Activity: All of the records below are to be output exactly; no image belongs in the result.

Data extracts:
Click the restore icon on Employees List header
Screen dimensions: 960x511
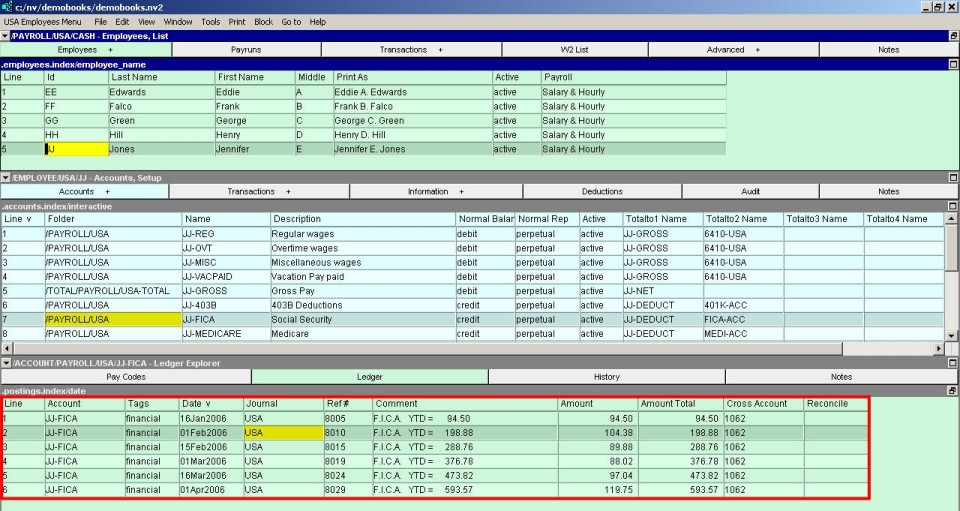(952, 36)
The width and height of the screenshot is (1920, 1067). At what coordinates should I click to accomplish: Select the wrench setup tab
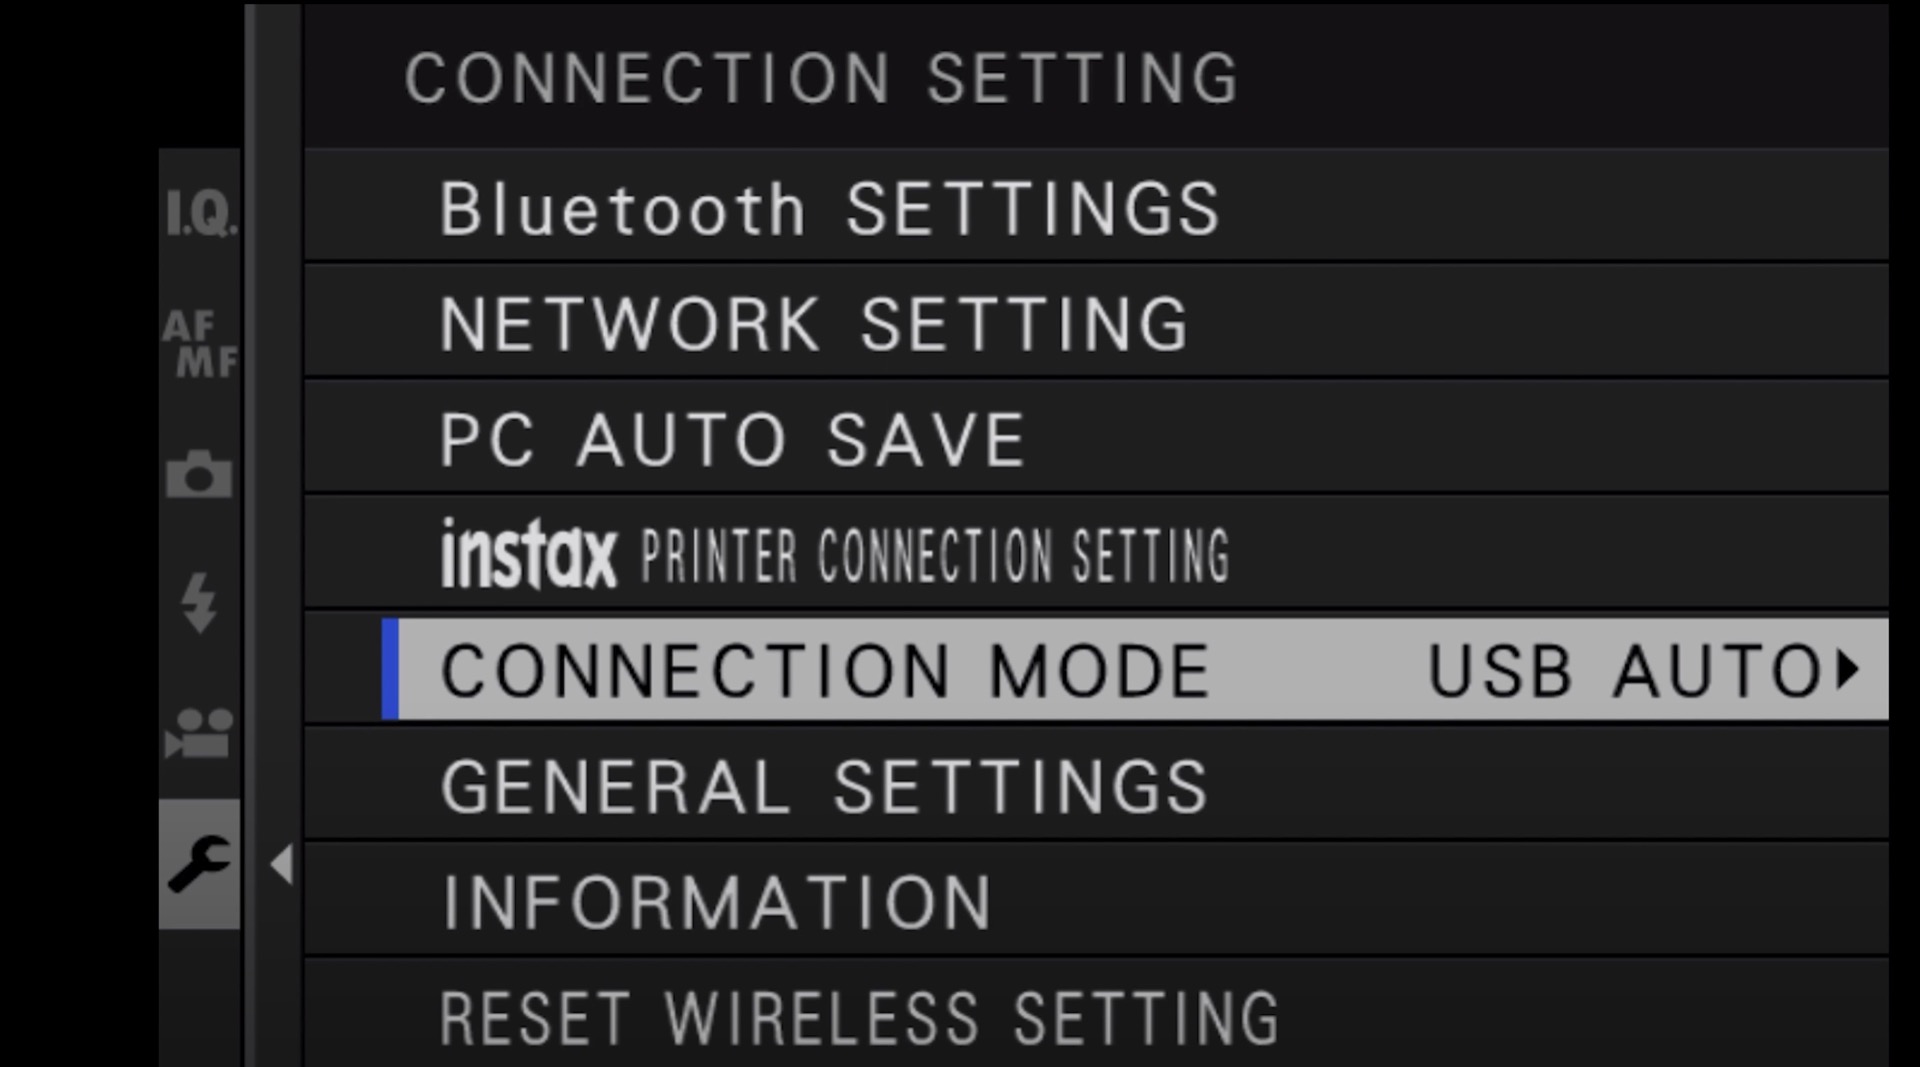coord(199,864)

Your response:
Click the restore icon on Employees List header
Screen dimensions: 960x511
(952, 36)
The width and height of the screenshot is (1920, 1067). At what coordinates should I click to accomplish: Select the wrench setup tab
coord(199,864)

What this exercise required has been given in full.